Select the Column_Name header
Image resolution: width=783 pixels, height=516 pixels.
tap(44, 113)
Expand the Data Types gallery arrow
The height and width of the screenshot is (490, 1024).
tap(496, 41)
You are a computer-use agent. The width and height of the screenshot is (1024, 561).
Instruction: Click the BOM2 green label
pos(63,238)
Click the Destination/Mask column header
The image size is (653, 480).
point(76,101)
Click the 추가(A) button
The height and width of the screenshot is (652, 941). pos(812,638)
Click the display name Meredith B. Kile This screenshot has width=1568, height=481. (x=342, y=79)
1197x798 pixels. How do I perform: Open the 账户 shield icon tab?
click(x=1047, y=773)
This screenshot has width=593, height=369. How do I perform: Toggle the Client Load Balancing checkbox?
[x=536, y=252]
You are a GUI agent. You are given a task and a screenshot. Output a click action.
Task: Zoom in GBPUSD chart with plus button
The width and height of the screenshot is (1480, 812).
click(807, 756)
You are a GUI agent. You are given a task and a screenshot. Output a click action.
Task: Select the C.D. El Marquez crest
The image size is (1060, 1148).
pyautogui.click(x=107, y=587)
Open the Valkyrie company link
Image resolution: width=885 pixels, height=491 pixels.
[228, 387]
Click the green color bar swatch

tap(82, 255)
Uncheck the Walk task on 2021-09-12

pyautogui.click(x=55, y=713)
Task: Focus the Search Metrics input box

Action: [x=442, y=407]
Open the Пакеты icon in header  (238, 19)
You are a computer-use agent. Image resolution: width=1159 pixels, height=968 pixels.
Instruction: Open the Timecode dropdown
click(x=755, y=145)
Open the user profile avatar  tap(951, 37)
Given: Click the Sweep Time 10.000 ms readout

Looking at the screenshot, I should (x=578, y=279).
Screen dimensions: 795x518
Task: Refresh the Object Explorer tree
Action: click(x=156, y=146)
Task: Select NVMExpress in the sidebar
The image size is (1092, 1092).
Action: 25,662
================================
*What is needed*
Show every line in the listing above that carries the word "agent".

*Finished exercise*
You are a computer-use agent. The width and height of the screenshot is (1024, 561).
You are a GUI agent. You are given a task and a screenshot. Output a click action.
You are a GUI agent. You are given a task and a screenshot. Output a click action.
You are a computer-use agent. Image resolution: width=1159 pixels, height=968 pixels.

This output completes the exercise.